The concern for future generations on the right is typically, and absurdly, focused on whether future generations will have enough money -- not on whether they will have enough, say, petroleum. It's as if conservatives live on a planet where the supply of oil is infinite but the supply of money is fixed. Curious.

--TP

Um, please don't take this the wrong way, but ObWi, why are you letting this Von character come in here and spout these arguments at the expense of your site's credibility? I have no idea who this guy is or why I should care what he thinks, and he hasn't exactly established his *own* credibility.

Just for example, Von's told-you-so conflation of generalized "tax cuts" with Keynes' single mention in a letter - not a work of scholarship, or anything Keynes ever thought to pursue further as far as I can tell - about "cyclical payroll tax rate changes to follow the business cycle", above, tells me everything I need to know about von's intellectual honesty in these discussions. Keynes didn't even mention spending in the linked piece, yet somehow the omniscient von knows exactly how he meant to compare the two ("Misconception: Keynes thought spending is always more stimulative than tax cuts; he didn't"). The link does not support this statement one bit.

Even if the stimulus package does stimulate, it will have permanently reduced growth over the long term by a modest amount. That's not an error: We will pay tomorrow for any -- or no -- gains today.

We know that.
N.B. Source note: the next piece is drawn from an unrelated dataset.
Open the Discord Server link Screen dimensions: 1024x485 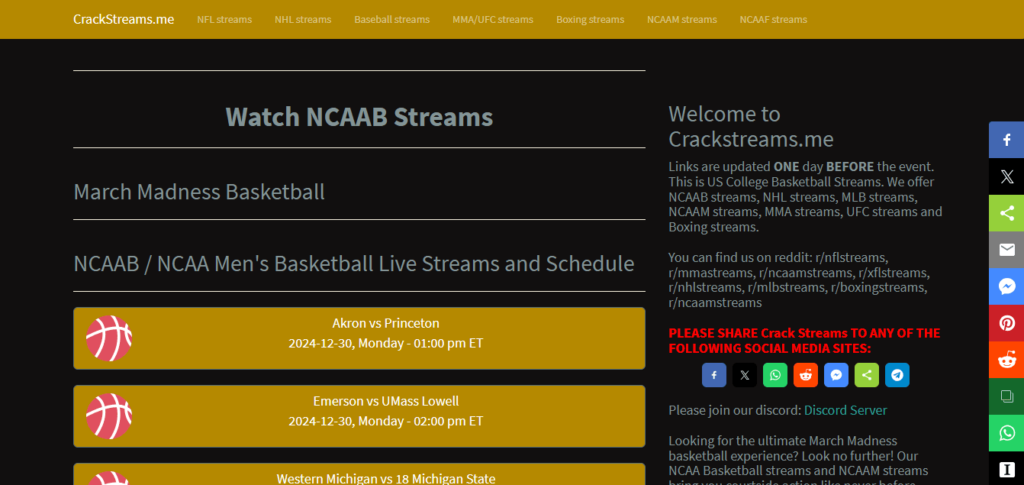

Everyone knows that. Well, the GOP politicians might not, since they seem mired in economic fantasyland.

You state it like it's a huge, hidden point -- but it's the very basis of the macroeconomic reasoning behind this bill. We borrow from the boom of tomorrow to flatten out the bust of today.
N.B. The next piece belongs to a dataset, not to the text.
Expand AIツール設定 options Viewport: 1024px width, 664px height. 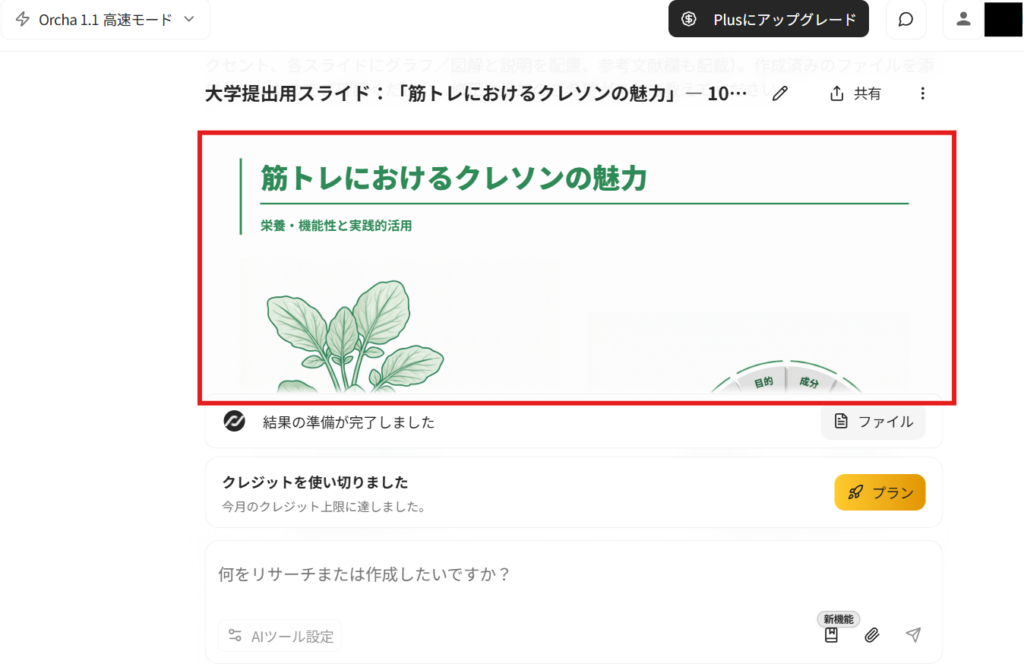[x=280, y=636]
High School Economics 101 For Brain Dead Jocks classes cover this -- fiscal and monetary intervention flattens both booms and busts. The busts aren't as deep, the booms aren't as high.

That didn't mean just popping investment bubbles on the upswing.
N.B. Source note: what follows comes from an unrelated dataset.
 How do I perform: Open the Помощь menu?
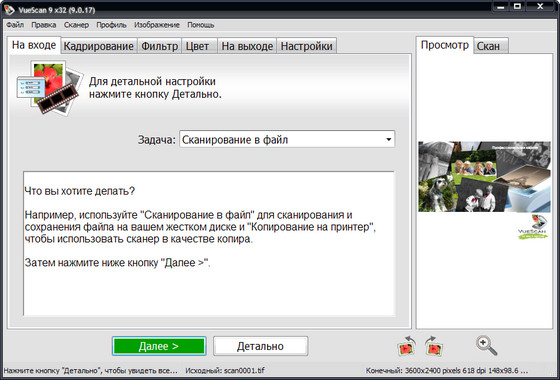point(201,25)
Let's hope because if it doesn't, it's time to start buying canned goods and bottled water.

What? You don't still have your supply from Y2K?

There are a bunch of stimulative ideas out there. A cut in payroll taxes paid by both employers and employees would be a pretty good short-term punch (that's the tax cut Keynes was endorsing). Cutting the capital gains tax while eliminating loopholes would also be a good move, and could be near-revenue-neutral to boot.

But we're not going to get any of that.

Even if the stimulus package does stimulate, it will have permanently reduced growth over the long term by a modest amount.

Remember that free lunch you said doesn't exist? This is the part of the payback for stimulus now, stimulus which, I might add, absolutely no one is arguing is free.

Or that tax cuts can't have a multiplier effect (albeit with the same caveats).

The main caveat being that the author of the study Mankiw cites doesn't support Mankiw's interpretation of what that study says?

The most recent Senate version has a single, modest improvement: It fixes the Alternative Minimum Tax (AMT). That was a good idea before the economic downturn, and it's a good idea now.

Von, if your point is that there are too many things in the stimulus bill that don't provide enough stimulus, you have no business saying that the AMT fix belongs in it. If there is anything you should be outraged by, this is it. An AMT fix is a good idea, but it's not stimulus. Given the general thrust of your argument, you lose all credibility at this point.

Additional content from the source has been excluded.